Thus, I will continue to post one photo a day, but it now may or may not be of Antarctica. 


31.12.11

Antarctica 2011, Day 19

Today we ran a marathon.
A metaphorical thing to do on the last day of the year, 
beside a placid Potomac.

It was a trek along the fringe of 2011, which helped us to squeeze the final energies from an eventful year.
Now we can fall freely, and exhausted, into the open arms of something new.
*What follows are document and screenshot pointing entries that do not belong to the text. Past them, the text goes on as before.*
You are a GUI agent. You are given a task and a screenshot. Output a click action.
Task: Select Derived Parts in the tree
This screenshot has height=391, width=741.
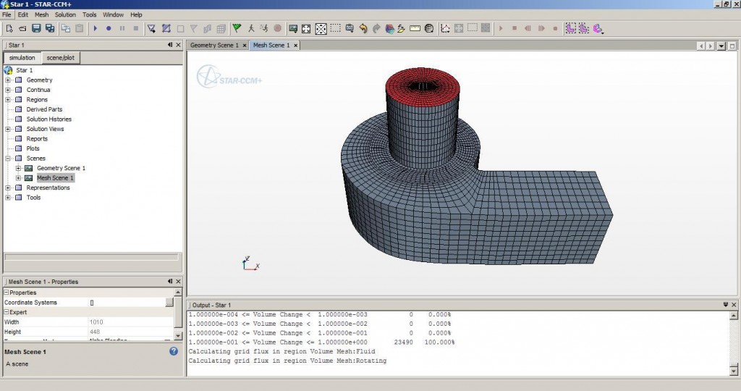[44, 109]

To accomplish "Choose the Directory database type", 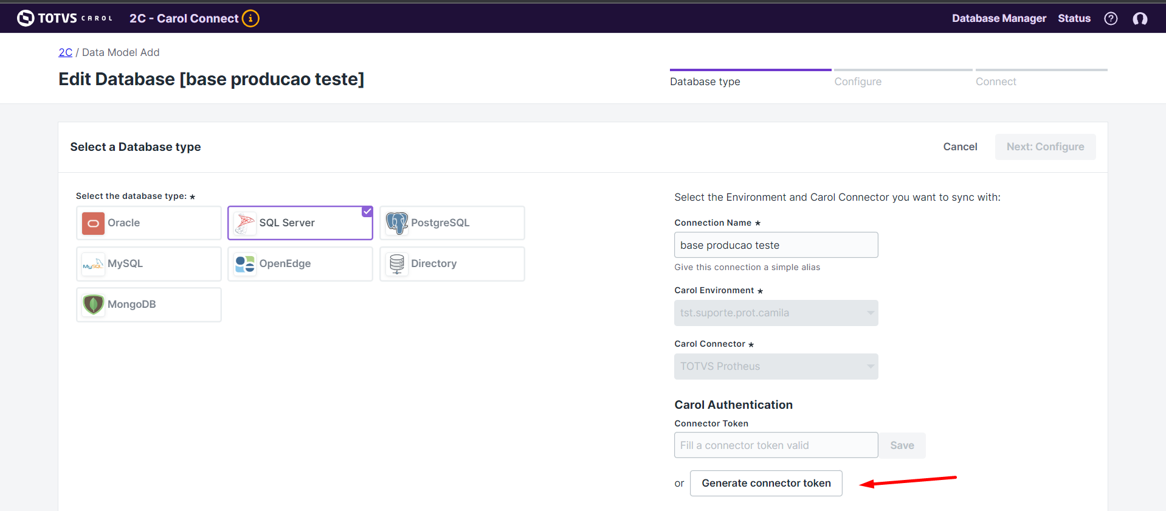I will pyautogui.click(x=452, y=263).
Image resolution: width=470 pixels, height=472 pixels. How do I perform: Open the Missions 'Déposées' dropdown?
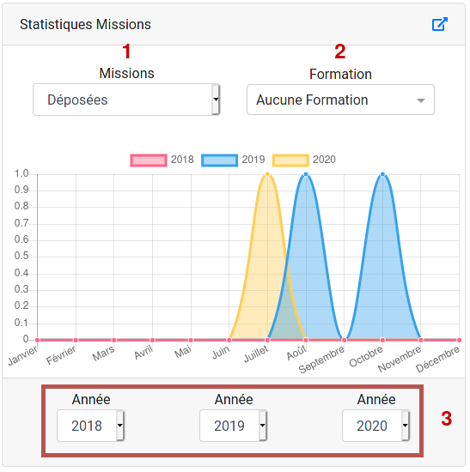tap(127, 100)
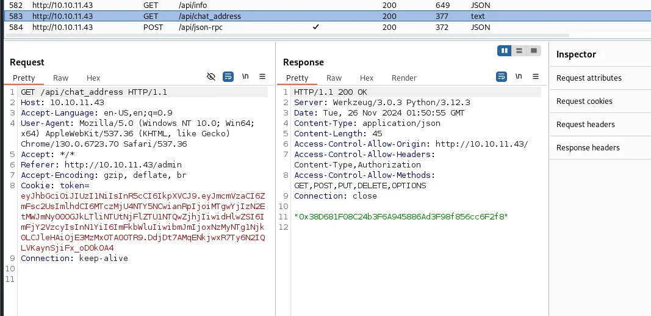This screenshot has height=316, width=651.
Task: Open Response panel hamburger options menu
Action: point(536,76)
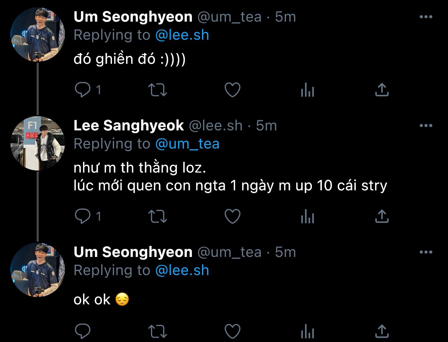Open Um Seonghyeon's avatar on the first tweet
Image resolution: width=448 pixels, height=342 pixels.
coord(38,35)
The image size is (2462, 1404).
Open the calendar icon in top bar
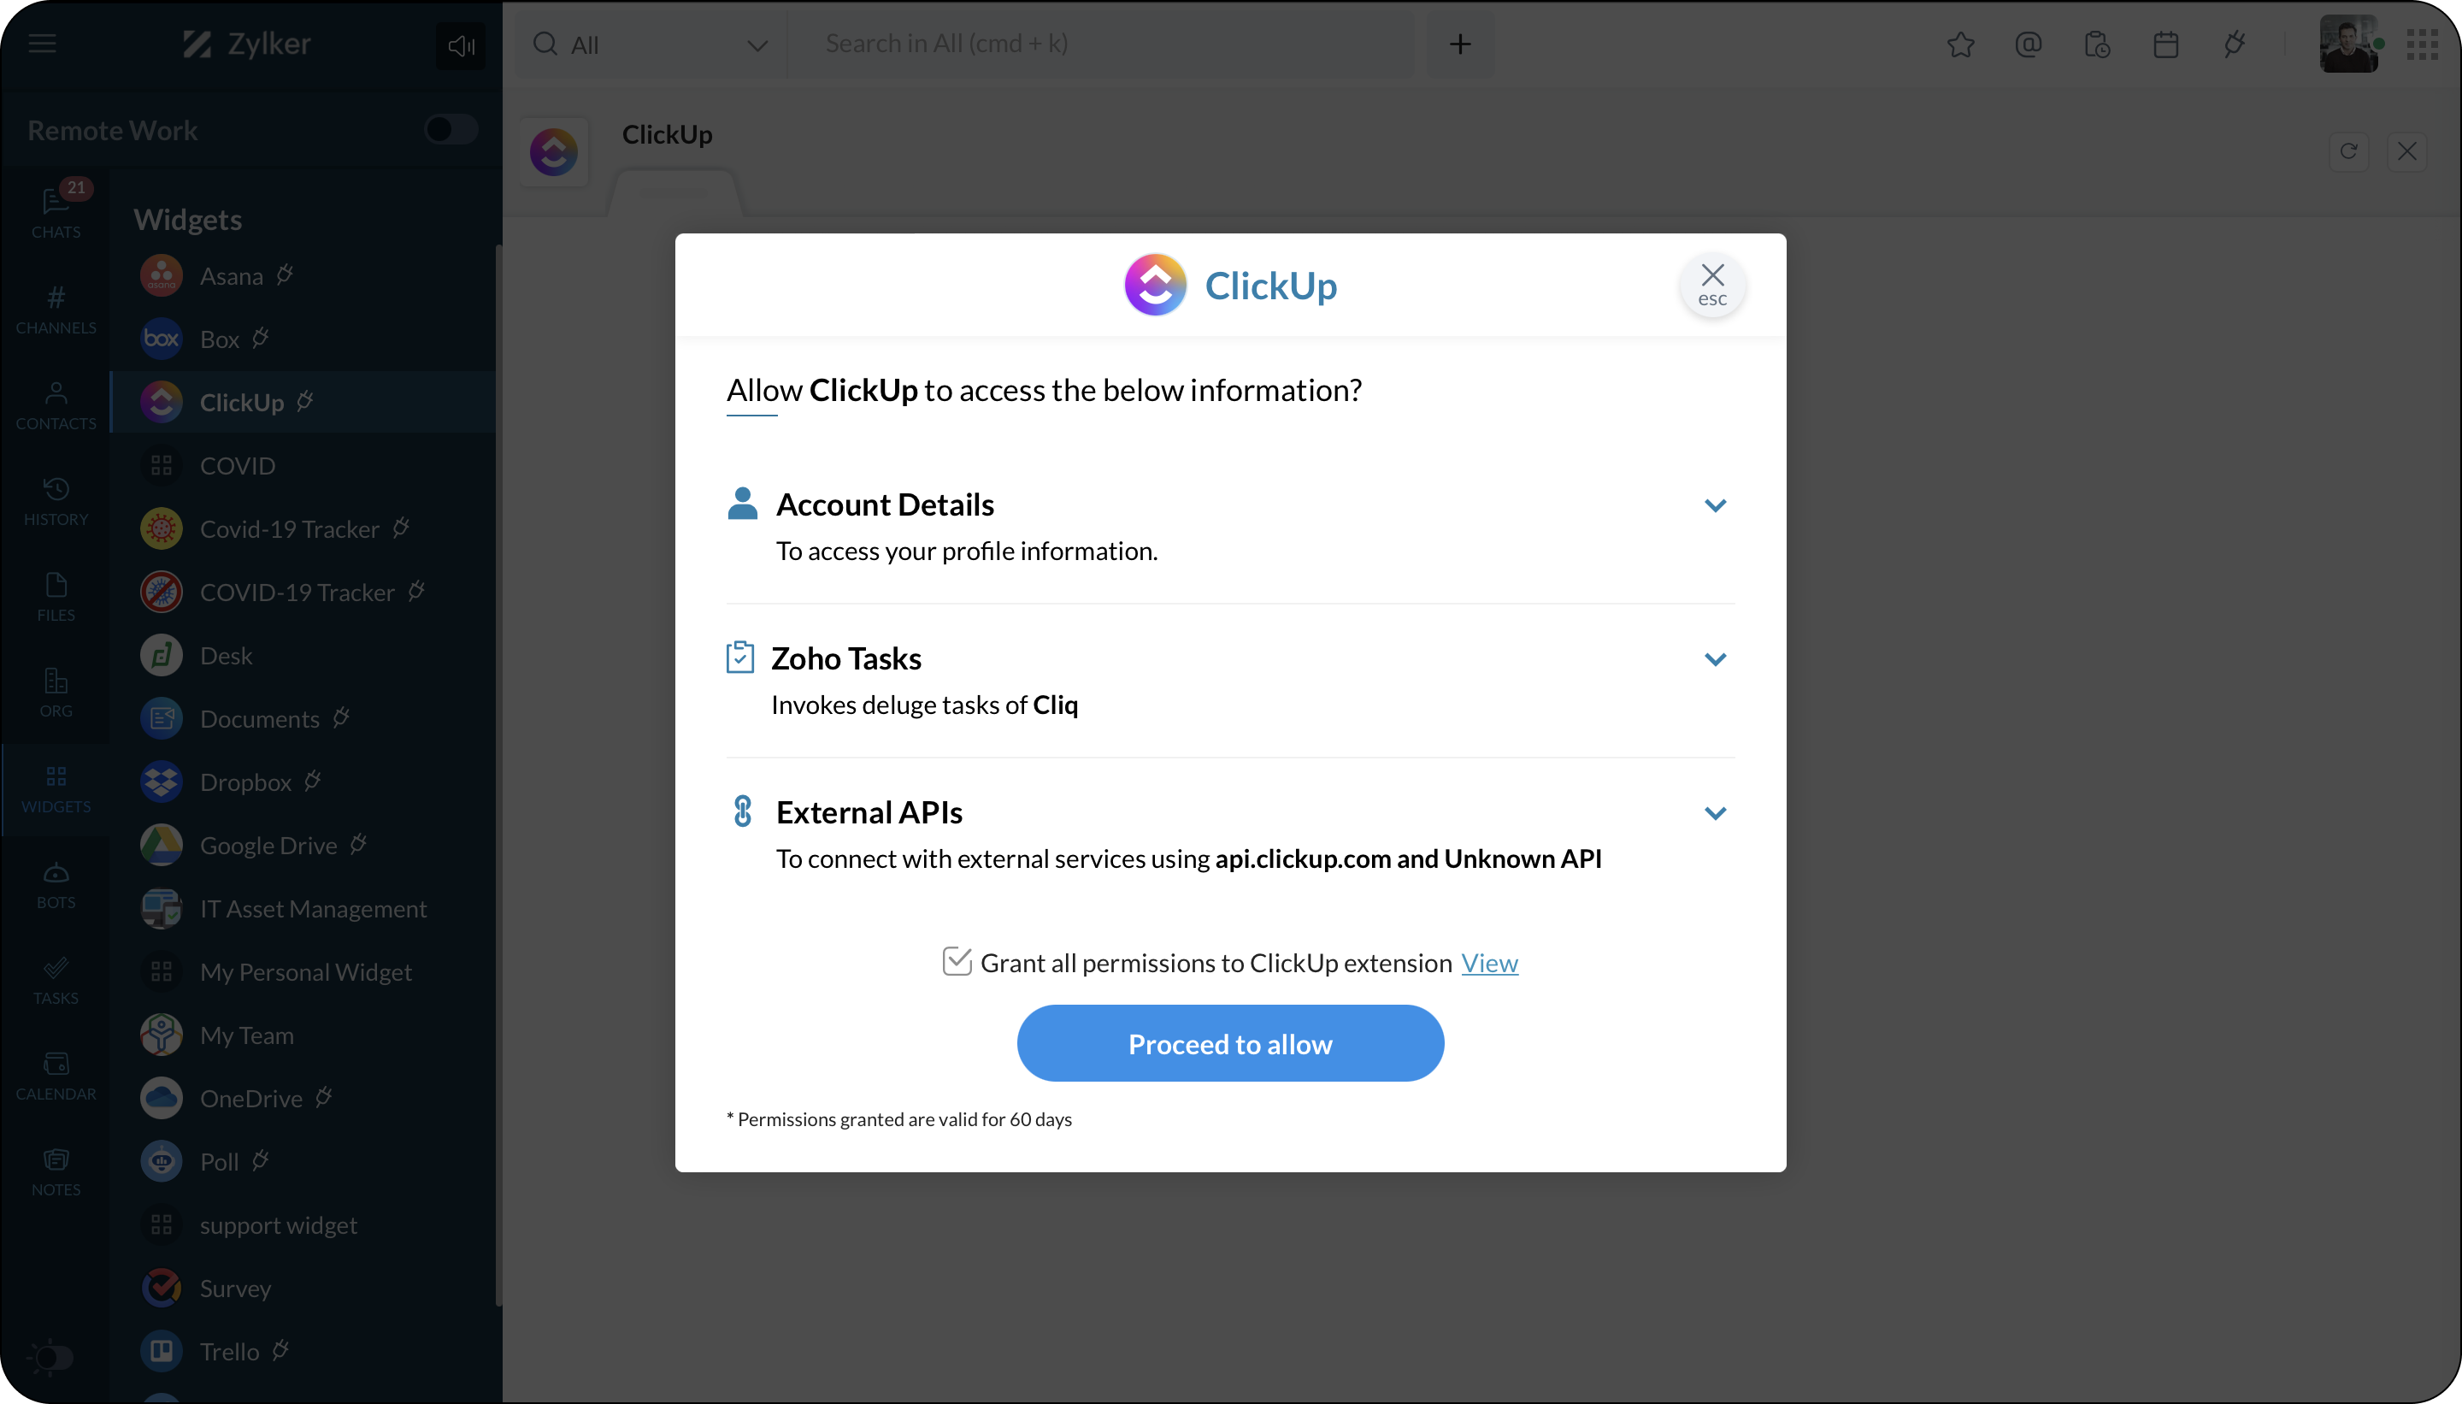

I thought this a fitting picture post for New Year's Eve,
as many wonders may lay behind such a rusted door, 
and many behind such an arbitrary restart in time as tonight. 

2011 to 2012
twozerooneonetotwozeroonetwo.
Have you noticed the resemblances of dates lately?
10012011, 10022011, 10102011, 10112011, 10122011, 10202011, 10212011, 10222011, 11012011, 11022011, 11102011, 11112011, 11122011, 11202011, 11212011, 11222011, 12012011, 12022011, 12102011, 12112011, 12122011, 12202011, 12212011, 12222011, 01012012, 01022012....


30.12.11

Antarctica 2011, Day 18

29.12.11

Antarctica 2011, Day 17

This is the glacier noted in yesterday's post.
(please click on it, as the larger version has more detail))
I'm not sure which of my fellow epeditionist that is balancing the ridge, but behind them is a frozen lake and around them are snows and spotted lands.

This was one of those sprite moments in time, when you pause to picture yourself on the paper mache globe at home. You marvel and then ask yourself--almost as if you are not attached to the self standing where you are--"How did I get here?"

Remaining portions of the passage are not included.